Pensions Schemes Bill makes progress at Lords Grand Committee Stage despite strong reservations on LGPS reforms

The House of Lords Grand Committee (Grand Committee) opened its detailed scrutiny of the Pension Schemes Bill on 12 January 2026. Day 1 of the Grand Committee’s examination began on Chapter 1 of the Bill on the Local Government Pension Scheme (LGPS) and in particular Clauses 1 (Asset pool companies) and 2 (Asset management). Ultimately, all amendments debated on 12 January were withdrawn, and Clauses 1 and 2 were agreed without change. However, the debate raised significant cross-party concern about the breadth of ministerial powers, the heavy reliance on delegated legislation, the protection of fiduciary duty and the extent of ministerial influence over pension investment. On 14 January 2026, the Grand Committee continued its focus on the provisions of Chapter 1 of the Pension Schemes Bill when it agreed Clauses 6 (Mergers of funds), 7 (Amendments of 2013 Act relating to scheme regulations) and 8 (Interpretation of Chapter 1).

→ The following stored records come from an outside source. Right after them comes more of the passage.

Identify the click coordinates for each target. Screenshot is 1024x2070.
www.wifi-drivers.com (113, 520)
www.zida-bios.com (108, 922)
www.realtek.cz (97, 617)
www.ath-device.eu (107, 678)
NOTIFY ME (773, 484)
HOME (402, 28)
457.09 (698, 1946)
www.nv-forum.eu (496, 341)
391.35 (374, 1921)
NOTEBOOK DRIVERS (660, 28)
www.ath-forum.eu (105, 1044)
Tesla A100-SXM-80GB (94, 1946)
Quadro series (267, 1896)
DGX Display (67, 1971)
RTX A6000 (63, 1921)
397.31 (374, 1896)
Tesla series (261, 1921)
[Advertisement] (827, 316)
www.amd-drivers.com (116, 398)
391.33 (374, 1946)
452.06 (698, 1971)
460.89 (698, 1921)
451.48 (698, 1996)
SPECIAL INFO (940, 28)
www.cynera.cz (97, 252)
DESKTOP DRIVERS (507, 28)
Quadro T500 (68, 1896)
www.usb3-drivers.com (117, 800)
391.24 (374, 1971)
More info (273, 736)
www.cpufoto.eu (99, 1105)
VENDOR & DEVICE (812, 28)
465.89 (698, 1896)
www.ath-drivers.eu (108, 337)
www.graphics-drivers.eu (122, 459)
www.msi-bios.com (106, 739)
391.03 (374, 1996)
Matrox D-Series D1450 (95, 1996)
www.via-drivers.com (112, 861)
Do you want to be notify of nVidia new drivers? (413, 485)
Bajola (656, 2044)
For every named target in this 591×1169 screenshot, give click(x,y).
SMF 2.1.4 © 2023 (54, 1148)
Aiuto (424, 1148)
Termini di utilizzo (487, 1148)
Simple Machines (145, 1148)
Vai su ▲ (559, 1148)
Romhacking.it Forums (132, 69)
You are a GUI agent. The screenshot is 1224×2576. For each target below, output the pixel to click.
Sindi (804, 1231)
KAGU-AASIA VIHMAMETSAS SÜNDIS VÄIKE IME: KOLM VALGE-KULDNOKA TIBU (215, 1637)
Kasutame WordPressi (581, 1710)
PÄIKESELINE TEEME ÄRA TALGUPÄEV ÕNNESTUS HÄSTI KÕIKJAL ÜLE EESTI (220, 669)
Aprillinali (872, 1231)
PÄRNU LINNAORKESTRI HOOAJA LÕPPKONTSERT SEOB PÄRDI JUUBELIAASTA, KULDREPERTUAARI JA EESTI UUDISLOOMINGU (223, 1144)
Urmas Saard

Again, agreement was reached despite extensive debate highlighting concerns over compulsory mergers, funding positions, contribution prudence and employer affordability, surplus management, transparency, and the impact of local government reorganisation. The government peers maintained that existing statutory, actuarial and governance frameworks are sufficient and that further changes should be considered through consultation rather than primary legislation. The Grand Committee is currently scheduled to sit again on 19, 22 and 26 January 2026 when further detailed examination of the Pension Schemes Bill will continue.